The Cost of Redundancy
Expensive resources spent on computer grids are often wasted. An example from the financial industry teaches how repeated and redundant calculations can eat up all the computing power. Theta Proxy, a simple and yet generic solution, has the potential to save millions in server costs.
Nowadays much of the computation time is invested in recurring or similar tasks. May it be the reload button that you press twice just to make sure everything is loaded correctly. Or, may it be your reboot cycle that repeats day by day with exactly the same result. Whatever it is that your computer keeps you wait for, the task has probably been solved before. Why is it that computers redo things rather than remembering and updating previous results?
Imagine for a moment that you came home from your shopping tour and realized that you forgot to take one bag of milk. Would you go again and just take the milk, or would throw away all your shoppings and start again? If you happen to have a preference for the first solution, then you are probably not a programmer. Programmers, it seems, have a strong preference for the second choice.
In the early days of computer programming serious efforts have been spent on making computations fast and efficient. Standard algorithms were developed to perform common tasks from linear algebra, data analysis, the Fourier transformation and routings in various graph structures. These efforts have peaked in the 70′s. Even today many of the most efficient programs are written in Fortran 77, a language that was designed in 1977. Although new computer languages are permanently in the hype, the desire for fast algorithms is clearly in decay.
What does it take to make programs efficient?
First of all, the price for making algorithms fast is immense. While the task might be simple, efficiency is hard to achieve. Efficient algorithms have to keep track of intermediate results, predict whether they will be needed later and restore them when possible. Apparently, today’s programmers are too lazy to care. Just recompute everything and they are done.
The biggest efforts in the fight against redundant computation is currently concentrated on compiler optimization. Today’s compilers can detect algorithmic redundancies and provide a fix where coders were sloppy. In fact, they do an impressive job when it comes to the simplification of terms like f(a,b) * f(a,b). As long as the subterms f(a,b) occur within the same piece of code compilers can detect the duplicate requests and evaluate only once. However, as soon as this subterm repeats on a larger scope compilers would lack the creativity to store the result in a save place and retrieve it as needed.
There was one place where the costs of redundant computation could no longer be ignored: the internet. Since browsing the web became common place web servers are busy delivering more or less the same few pages to millions of visitors. To bring this problem down to a bearable level web proxies were put into place. Their task is simple: keeping track of what users want, predicting what they will reuse and balance the cost of storage against the probability of reuse.
Aren’t there more places where proxies can cut the redundancy in computation?
The answer is yes. The Thetaris company pulls the boundary one step further. Rather than just storing the results of individual requests, the Theta Proxy software utilizes machine learning techniques to predict the results of similar requests. What sounds scary at first has a very practical application that pays off in its most literal sense.
Financial institutions have an insatiable appetite for huge computation clusters. All this computation power is spent on reevaluating the institution’s assets under certain hypothetical market conditions. Again, most of that power is wasted in redundancy.
As it turns out financial valuation formulas are one of the easiest things to learn. Why? The answer lies in the mathematical foundation of the financial formulas. They are based on the solution of so called drift-diffusion equations. That means that their results are either trivial to compute or smooth. Hence, their solutions depend do not jump unexpectedly when input parameters have small approximation errors. This is an ideal playing field for the machine learning algorithm underlying the Theta Proxy.
A typical application for banks is written in the requirements of the Basel II directive. This directive demands banks to evaluate around 300000 potential scenarios for one typical investment type. With a single evaluation taking up to several seconds the potential for improvement is enormous.

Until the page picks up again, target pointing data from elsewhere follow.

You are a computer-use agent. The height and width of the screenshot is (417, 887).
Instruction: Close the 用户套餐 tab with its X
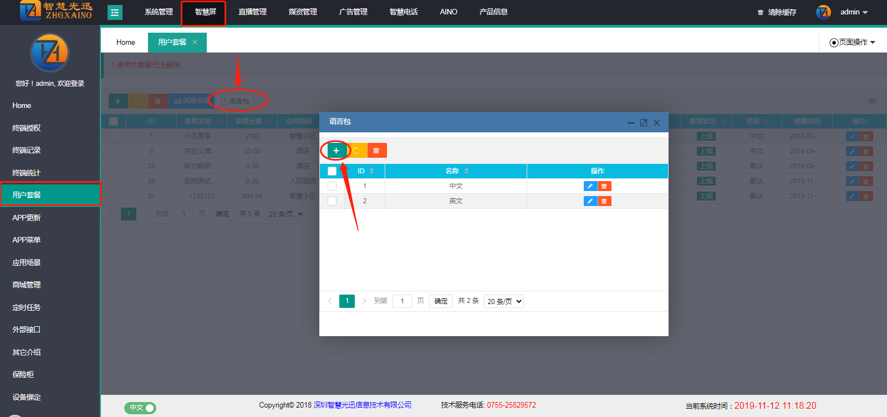[x=195, y=42]
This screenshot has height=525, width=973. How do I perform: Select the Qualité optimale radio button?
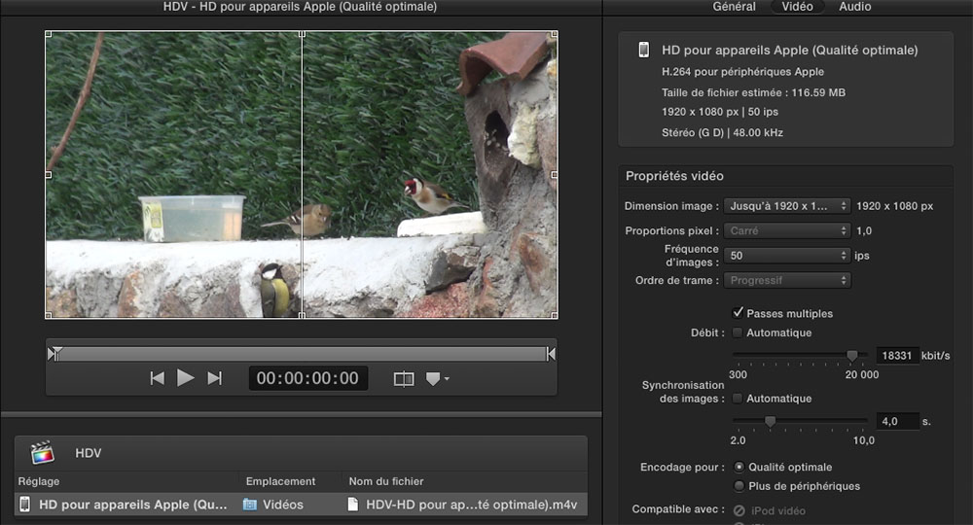[x=739, y=467]
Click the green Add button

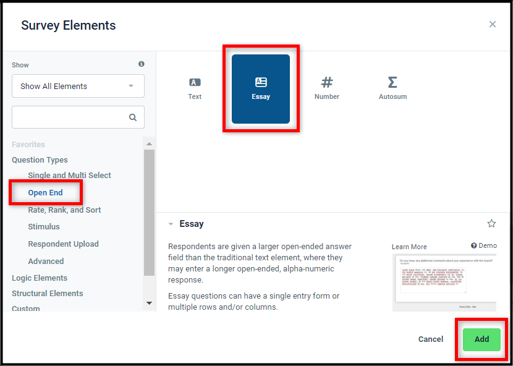[x=481, y=339]
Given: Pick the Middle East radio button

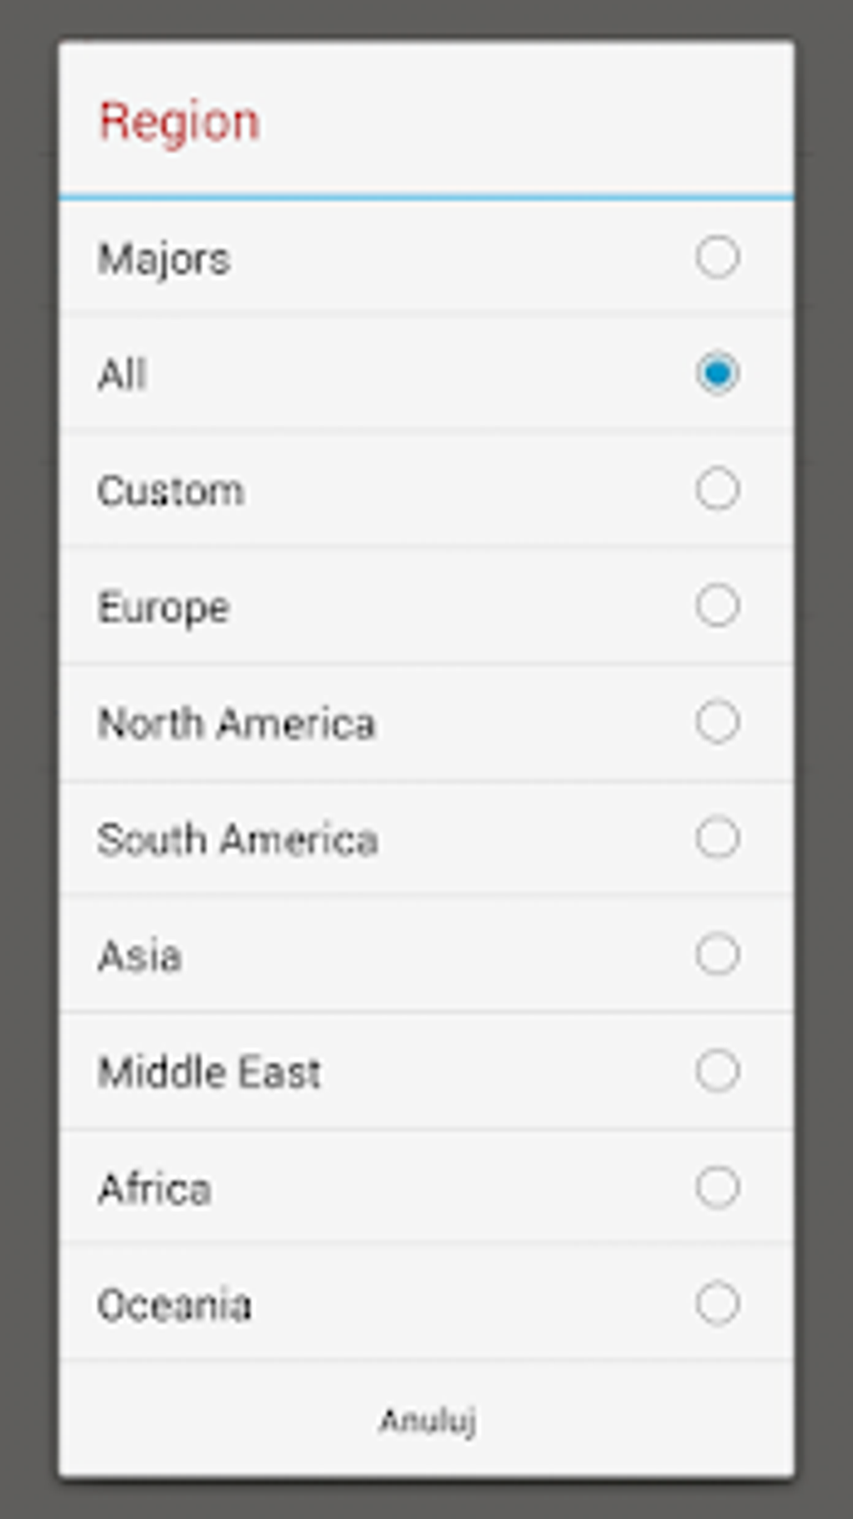Looking at the screenshot, I should (717, 1071).
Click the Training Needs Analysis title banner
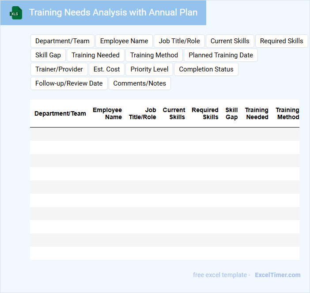This screenshot has width=310, height=293. pos(113,12)
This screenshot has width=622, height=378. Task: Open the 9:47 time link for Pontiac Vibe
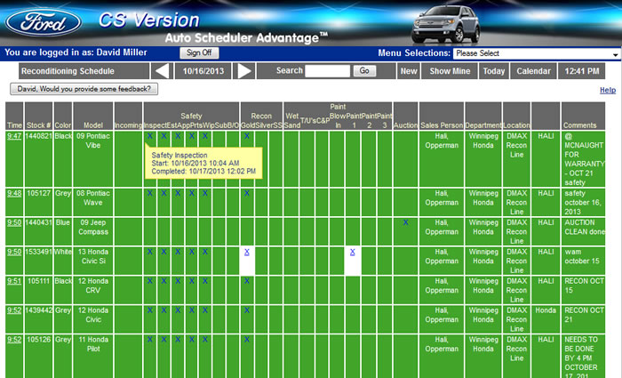click(14, 136)
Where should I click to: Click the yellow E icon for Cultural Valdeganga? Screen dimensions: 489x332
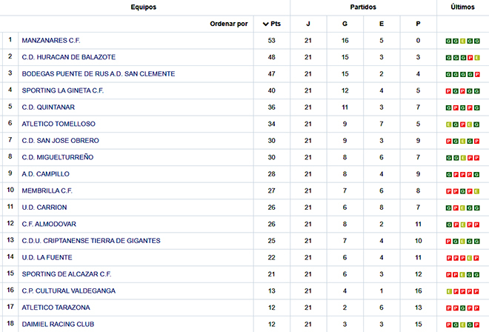[x=448, y=291]
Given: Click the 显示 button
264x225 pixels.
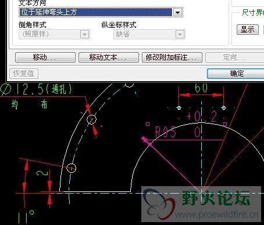Looking at the screenshot, I should click(248, 30).
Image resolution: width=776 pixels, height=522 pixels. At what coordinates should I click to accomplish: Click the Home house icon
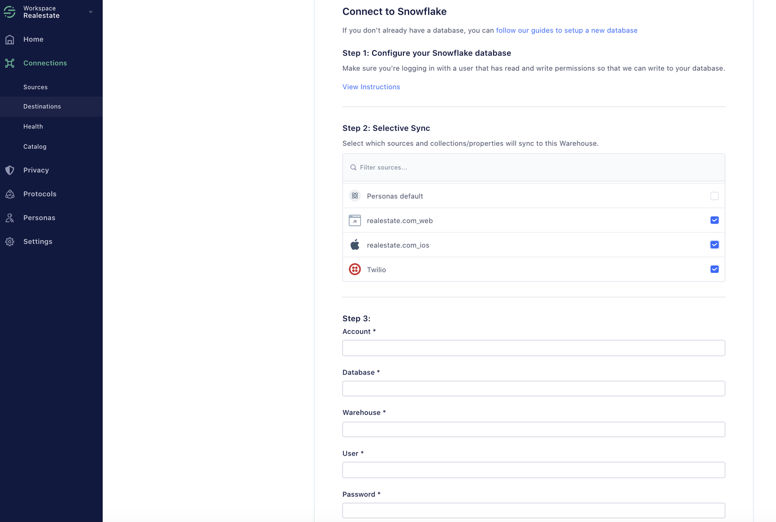click(x=10, y=39)
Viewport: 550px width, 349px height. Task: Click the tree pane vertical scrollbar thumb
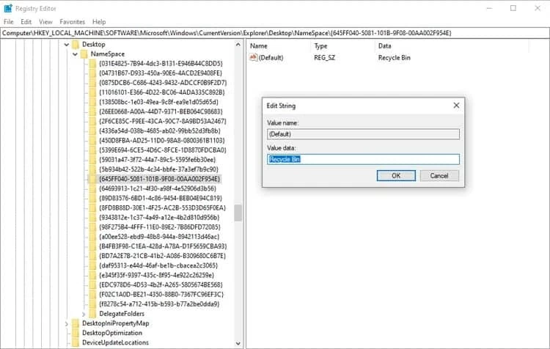pyautogui.click(x=238, y=213)
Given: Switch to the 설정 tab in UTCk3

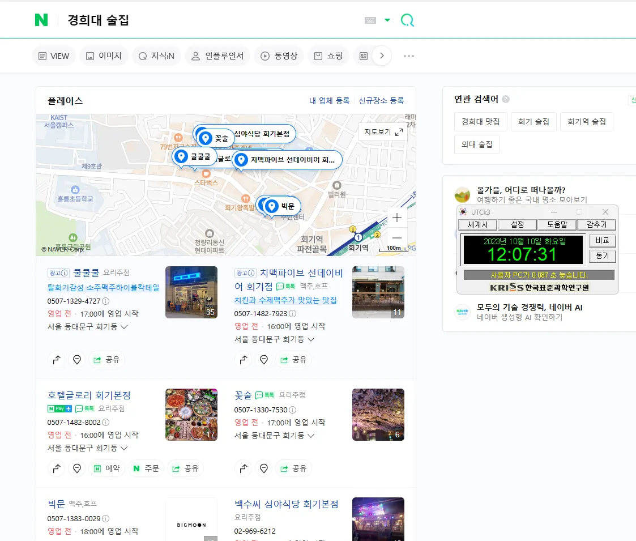Looking at the screenshot, I should (517, 224).
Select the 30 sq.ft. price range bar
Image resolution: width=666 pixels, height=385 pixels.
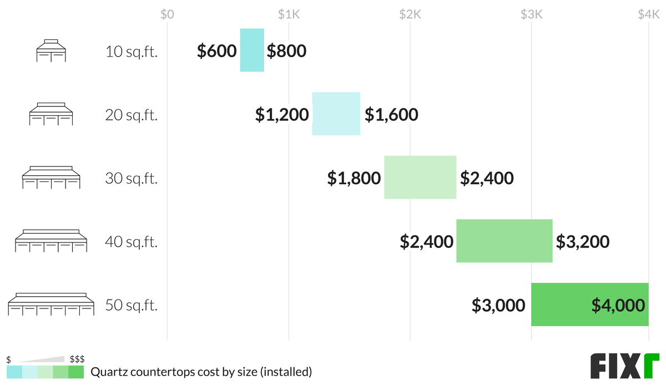[420, 178]
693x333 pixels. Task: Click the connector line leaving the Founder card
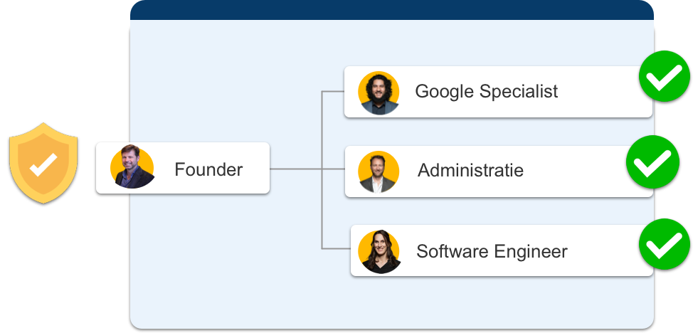[295, 169]
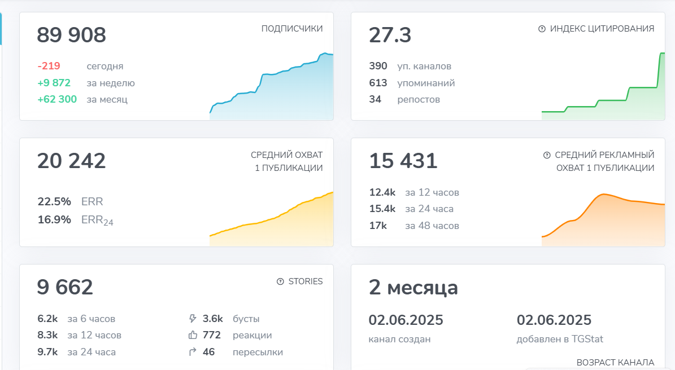
Task: Click the 89 908 subscribers count
Action: (x=72, y=35)
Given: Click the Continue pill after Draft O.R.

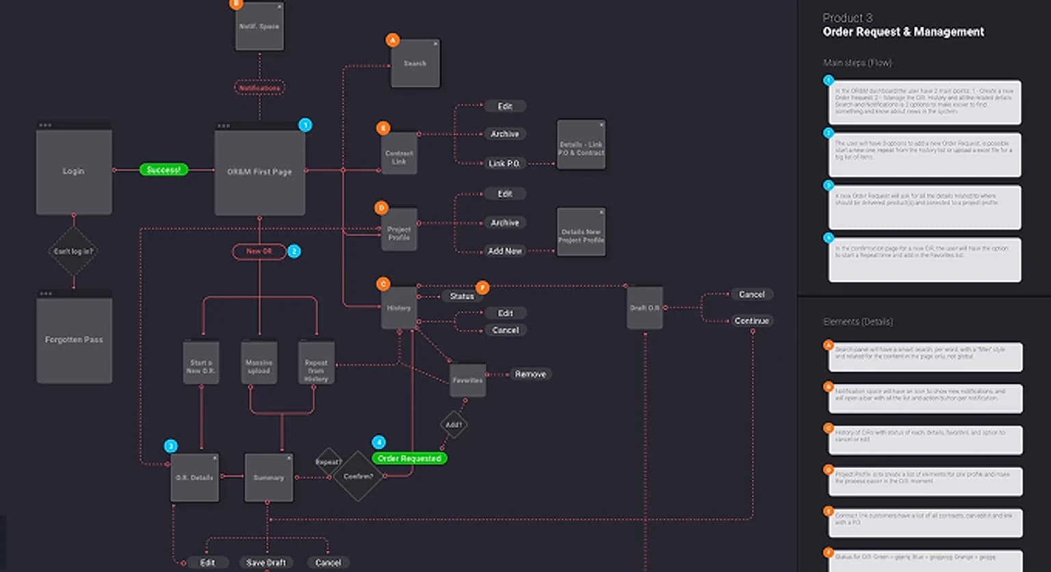Looking at the screenshot, I should (751, 321).
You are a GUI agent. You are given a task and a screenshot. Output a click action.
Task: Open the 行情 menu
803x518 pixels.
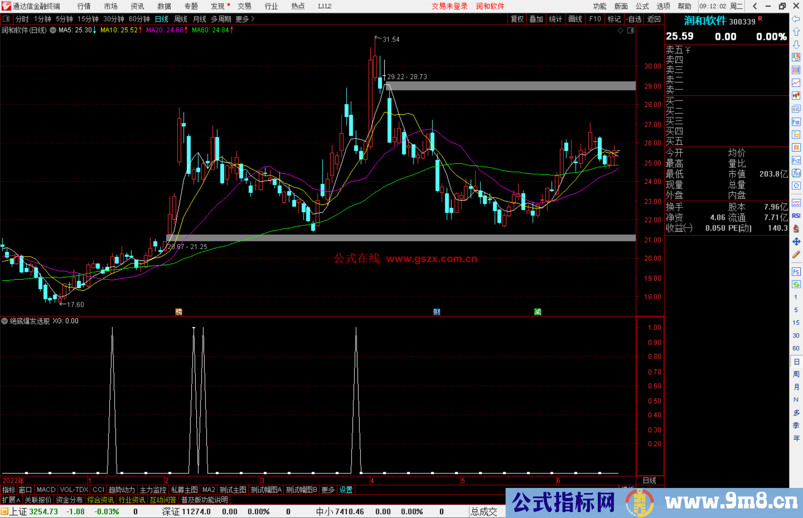click(x=84, y=6)
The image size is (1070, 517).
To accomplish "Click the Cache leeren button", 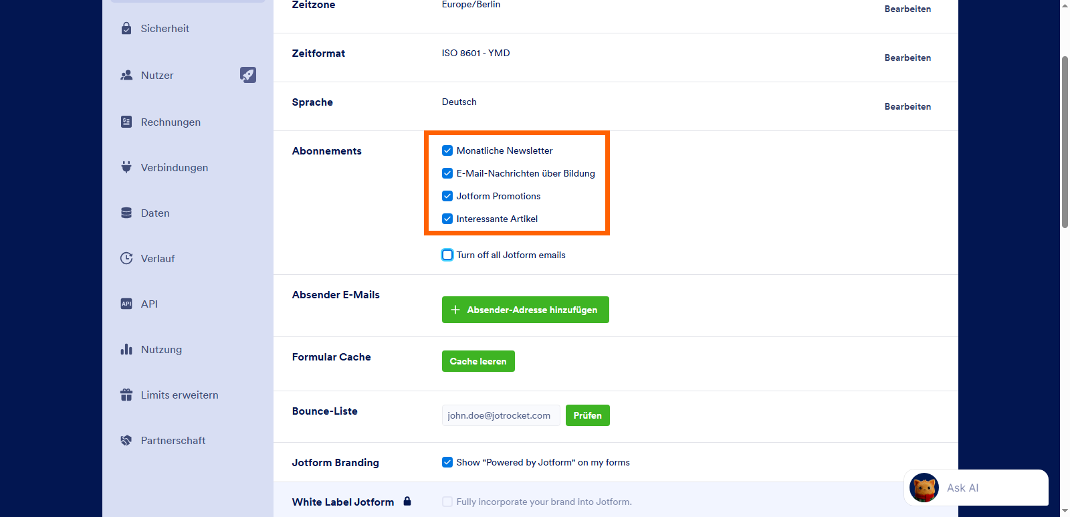I will pos(478,361).
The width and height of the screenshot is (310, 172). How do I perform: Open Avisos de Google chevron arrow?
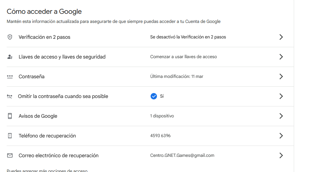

Theta Proxy XL is a simple Excel plugin that accelerates the computational cost of Excel functions by a factor of up to 1000. What comes even more at a surprise using the plugin is essentially trivial: select the cell that computes slowly and press the training button. After training is finished the sheet recalculates in a fraction of its original time.
“The efficiency of this simple plugin is astonishing”, says Mauricio I. González Evans, a global solution provider for the financial industry, “With only a few clicks my desktop turned into a high performance wonder machine.”
What is coming next?
It is evident, that shorter innovation cycles and increased specialization in the software business has led to less efficient code. There simply is not enough time to develop efficient algorithms and when time is not the limiting factor the error rate is. Efficient code is always harder to debug and harder to verify.
Therefore we are only left with one choice: to come up with generic and widely applicable solutions that cut redundancies in a semi-automatic fashion. With the success stories from Thetaris speak for themselvels.. Certainly there are more industrial applications that can be found for Theta Proxy, the machine learning redundancy cutter.